2026/4/18
「私に頼ってくる人々を見捨てるわけにはいかない。でなければ私は神に背く」
第二次世界大戦中、ナチス・ドイツの迫害から逃れようとしたユダヤ人難民にビザを発給し続けた日本の外交官・杉原千畝は、その決断の理由をこう語りました。
先日の4月13日はヨム・ハショア、イスラエルのホロコーストメモリアルデーでした。この日、杉原千畝の名が改めて世界に発信されました。
私が心から尊敬する人物です。
杉原千畝は、1900年(明治33年)、岐阜県に生まれました。早稲田大学に入学しましたが、外務省の留学生試験に合格したことを機に中退。官費留学生としてハルピンに渡り、語学だけでなく情報収集においても卓越した才能を発揮しました。
1939年、ヨーロッパ情勢が緊迫するなか、杉原はリトアニアの首都カウナスに領事代理として赴任しました。
1940年の夏、カウナスの日本領事館の前に、ナチス・ドイツの迫害から逃れようとしたユダヤ人難民たちが押し寄せました。
彼らが求めたのは、日本を経由して安全な国へ渡るための通過ビザ一枚。それだけが、生き延びる唯一の道でした。
しかし外務省本省からの命令は、「行き先国の入国許可と十分な旅費を持たない者にはビザを発給してはならない」。杉原は本省に三度、発給の許可を求めました。三度とも、拒否されました。
「外務省の命令に背くか、それとも目の前の人々を見捨てるか」
杉原は、悩み抜いた末に決断しました。外交官としてのキャリアを、自身と家族の安全を、すべて賭けて、人道を選んだのです。その決断を傍らで支えたのが、妻・幸子でした。
杉原が「幸子、私は外務省に背いて、領事の権限でビザを出すことにする。いいだろう?」と尋ねたとき、幸子は即座にこう答えました。
「あとで、私たちはどうなるか分かりませんけれど、そうしてください。」その一言が、杉原の決意をより固いものにしました。
それから二人は夜通し作業を続けました。杉原が右腕の感覚を失いながら命のビザを書き、幸子は領事印を押し続けました。領事館を離れなければならなくなった後も、ホテルの窓から、走り出した列車の窓から、杉原はビザを書き続けました。
発給したビザは2,000通を超え、救われた命はおよそ6,000人。現在、その子孫は4万人以上にのぼると言われています。

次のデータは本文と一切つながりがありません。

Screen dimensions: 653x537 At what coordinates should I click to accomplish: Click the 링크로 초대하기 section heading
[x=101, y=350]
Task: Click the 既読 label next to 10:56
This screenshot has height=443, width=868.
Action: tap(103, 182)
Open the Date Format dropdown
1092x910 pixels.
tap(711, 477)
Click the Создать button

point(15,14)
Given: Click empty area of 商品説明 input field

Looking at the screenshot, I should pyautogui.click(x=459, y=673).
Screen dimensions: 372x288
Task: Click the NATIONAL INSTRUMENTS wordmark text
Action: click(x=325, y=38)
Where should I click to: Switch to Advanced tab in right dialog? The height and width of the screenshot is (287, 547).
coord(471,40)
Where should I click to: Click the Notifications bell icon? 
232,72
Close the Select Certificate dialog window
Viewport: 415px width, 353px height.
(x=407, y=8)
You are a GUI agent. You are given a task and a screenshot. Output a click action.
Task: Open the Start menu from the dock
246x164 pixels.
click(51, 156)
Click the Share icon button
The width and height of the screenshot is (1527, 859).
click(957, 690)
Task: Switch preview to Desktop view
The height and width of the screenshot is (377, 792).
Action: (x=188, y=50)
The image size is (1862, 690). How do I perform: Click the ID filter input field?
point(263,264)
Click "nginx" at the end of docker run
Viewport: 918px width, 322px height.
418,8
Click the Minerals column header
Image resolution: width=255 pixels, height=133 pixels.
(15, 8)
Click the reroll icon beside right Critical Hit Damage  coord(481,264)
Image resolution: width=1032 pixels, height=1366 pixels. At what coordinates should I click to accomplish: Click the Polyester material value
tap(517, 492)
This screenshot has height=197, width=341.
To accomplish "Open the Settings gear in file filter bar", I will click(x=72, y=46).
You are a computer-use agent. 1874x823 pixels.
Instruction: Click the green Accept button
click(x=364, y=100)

帰国後、杉原は1947年に外務省から退職を求められます。表向きは人員整理とされましたが、本省の命令に背いたことが実質的な理由だったと言われています。さらに外務省内では根拠のない誹謗中傷が流されたと伝えられています。
杉原はその後、商社に勤め、自身の功績を語ることもなく静かに暮らしました。
しかし、かつて命のビザで救われたユダヤ人たちは杉原を忘れていませんでした。彼らは長年にわたって所在を探し続け、ついに杉原を見つけ出します。
集められた多数の証言が、埋もれていた杉原の功績を世界に知らしめました。
1985年、イスラエル政府が杉原を「諸国民の中の正義の人」として表彰しました。
しかし翌1986年、杉原はその生涯を閉じました。
そして逝去から14年後の2000年10月10日、外務省は外交史料館で杉原千畝氏顕彰プレート除幕式を開催し、当時の河野洋平外務大臣が戦後の外務省の非礼を認め、正式に遺族に謝罪しました。ようやくその功績が母国日本で公式に認められたのです。
人としての良心に従い、信念を貫いた 杉原千畝。私もまた、自らの信じる正義に従って歩み続けたい。